SCN1B was first reported in relation to autosomal dominant generalized epilepsy with febrile seizures plus (GEFS+) in 1998 (Wallace et al., PMID: 9697698). Per criteria outlined by the ClinGen Lumping and Splitting Working Group, we found differences in inheritance pattern and phenotypic variability. Therefore the following disease entities have been split into multiple disease entities: autosomal dominant GEFS+, autosomal recessive developmental and epileptic encephalopathy (DEE), and autosomal dominant atrial fibrillation or Brugada syndrome. Autosomal recessive DEE has been curated separately by the Epilepsy Gene Curation Expert Panel. This curation focuses only on autosomal dominant GEFS+ and does not include cases with isolated autosomal dominant atrial fibrillation/Brugada syndrome.
Eleven variants, including missense, nonsense, and start loss variants, in 15 probands from 11 publications have been included in this curation (PMIDs: 9697698, 14504340, 17020904, 28726809, 30660056, 31729702, 31980526, 35704740, 35886038, 19522081, 12011299).
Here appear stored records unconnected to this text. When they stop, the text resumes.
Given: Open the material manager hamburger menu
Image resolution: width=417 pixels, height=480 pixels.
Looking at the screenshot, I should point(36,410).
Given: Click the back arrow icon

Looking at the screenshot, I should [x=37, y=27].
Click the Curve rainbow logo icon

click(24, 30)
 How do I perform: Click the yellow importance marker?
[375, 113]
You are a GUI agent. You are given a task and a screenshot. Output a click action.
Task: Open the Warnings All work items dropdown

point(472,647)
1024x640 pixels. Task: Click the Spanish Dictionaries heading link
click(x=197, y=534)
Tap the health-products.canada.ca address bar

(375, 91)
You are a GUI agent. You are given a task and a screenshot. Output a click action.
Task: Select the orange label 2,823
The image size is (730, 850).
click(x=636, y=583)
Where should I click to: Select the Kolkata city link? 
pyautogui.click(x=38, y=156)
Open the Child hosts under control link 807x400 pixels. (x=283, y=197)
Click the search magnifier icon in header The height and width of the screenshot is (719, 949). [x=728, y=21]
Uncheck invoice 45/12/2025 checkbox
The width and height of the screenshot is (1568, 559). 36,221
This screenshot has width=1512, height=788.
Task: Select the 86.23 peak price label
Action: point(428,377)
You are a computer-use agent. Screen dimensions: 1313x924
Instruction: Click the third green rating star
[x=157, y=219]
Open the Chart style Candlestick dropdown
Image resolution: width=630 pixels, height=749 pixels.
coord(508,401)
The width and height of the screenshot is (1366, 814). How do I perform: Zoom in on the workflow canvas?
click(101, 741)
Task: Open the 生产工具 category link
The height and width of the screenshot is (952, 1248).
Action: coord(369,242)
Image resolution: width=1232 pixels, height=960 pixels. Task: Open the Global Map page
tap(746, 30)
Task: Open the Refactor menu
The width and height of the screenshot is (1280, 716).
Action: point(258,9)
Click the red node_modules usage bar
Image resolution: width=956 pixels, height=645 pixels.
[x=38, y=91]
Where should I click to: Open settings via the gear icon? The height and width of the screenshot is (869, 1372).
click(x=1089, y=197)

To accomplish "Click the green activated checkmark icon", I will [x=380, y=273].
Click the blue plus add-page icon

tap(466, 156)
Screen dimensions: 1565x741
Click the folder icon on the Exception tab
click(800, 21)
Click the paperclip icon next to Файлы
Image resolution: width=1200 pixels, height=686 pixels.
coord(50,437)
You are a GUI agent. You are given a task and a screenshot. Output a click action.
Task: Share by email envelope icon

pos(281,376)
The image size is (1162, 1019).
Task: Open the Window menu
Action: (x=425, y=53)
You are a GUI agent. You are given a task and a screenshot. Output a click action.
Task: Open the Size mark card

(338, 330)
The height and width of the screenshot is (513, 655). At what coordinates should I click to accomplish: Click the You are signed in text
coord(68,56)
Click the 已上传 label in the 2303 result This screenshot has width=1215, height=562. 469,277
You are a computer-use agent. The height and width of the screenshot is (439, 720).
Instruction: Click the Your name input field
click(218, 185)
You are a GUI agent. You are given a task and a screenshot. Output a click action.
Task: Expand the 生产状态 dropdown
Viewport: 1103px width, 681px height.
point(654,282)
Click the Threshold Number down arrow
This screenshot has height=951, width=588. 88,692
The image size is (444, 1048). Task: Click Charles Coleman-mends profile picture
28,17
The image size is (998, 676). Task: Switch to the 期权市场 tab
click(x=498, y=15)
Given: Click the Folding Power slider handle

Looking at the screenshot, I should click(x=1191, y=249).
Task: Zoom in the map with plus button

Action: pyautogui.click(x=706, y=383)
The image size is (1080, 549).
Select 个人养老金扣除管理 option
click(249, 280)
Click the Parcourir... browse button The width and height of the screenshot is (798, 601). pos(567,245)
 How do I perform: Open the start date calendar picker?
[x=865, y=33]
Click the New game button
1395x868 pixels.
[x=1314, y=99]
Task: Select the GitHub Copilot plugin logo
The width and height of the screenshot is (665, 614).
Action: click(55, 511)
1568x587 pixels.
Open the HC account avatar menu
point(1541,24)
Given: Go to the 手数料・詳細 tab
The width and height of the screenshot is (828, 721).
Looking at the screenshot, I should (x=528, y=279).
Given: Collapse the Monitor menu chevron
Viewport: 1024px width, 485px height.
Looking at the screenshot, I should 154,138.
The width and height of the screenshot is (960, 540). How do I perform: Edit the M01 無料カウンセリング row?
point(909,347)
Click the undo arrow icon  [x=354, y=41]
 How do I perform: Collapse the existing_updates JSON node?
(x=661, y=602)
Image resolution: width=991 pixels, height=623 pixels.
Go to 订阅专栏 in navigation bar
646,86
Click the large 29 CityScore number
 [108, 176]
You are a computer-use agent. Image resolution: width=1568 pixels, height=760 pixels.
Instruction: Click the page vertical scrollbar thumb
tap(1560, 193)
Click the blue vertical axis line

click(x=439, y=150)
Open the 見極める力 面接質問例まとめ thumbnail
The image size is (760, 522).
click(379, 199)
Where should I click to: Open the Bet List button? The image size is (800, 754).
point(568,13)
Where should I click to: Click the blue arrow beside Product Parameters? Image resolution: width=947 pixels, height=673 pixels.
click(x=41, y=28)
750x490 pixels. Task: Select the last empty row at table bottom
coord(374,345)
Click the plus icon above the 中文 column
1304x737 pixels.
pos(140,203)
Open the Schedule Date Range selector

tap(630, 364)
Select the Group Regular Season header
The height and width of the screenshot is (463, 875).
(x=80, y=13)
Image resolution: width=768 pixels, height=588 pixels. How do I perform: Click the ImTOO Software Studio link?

A well-described founder variant (p.Cys121Trp) has also been reported (PMIDs: 9697698, 17020904, 20628201). Variants in this gene were shown to segregate with disease in many additional family members. However, incomplete penetrance (calculated as ~60% in PMID: 9697698) and clinical heterogeneity have been reported. Therefore, there is some uncertainty around whether heterozygous variants in SCN1B might better be described as risk factors as opposed to a typical Mendelian disease of reasonable penetrance. The exact mechanism of disease is currently unknown.
This gene-disease relationship is also supported by animal models and biochemical experiments revealing gene function (PMIDs: 20628201, 23090990). In summary, there is definitive evidence supporting the relationship between SCN1B and GEFS+. This has been repeatedly demonstrated in both the research and clinical diagnostic settings, and has been upheld over time.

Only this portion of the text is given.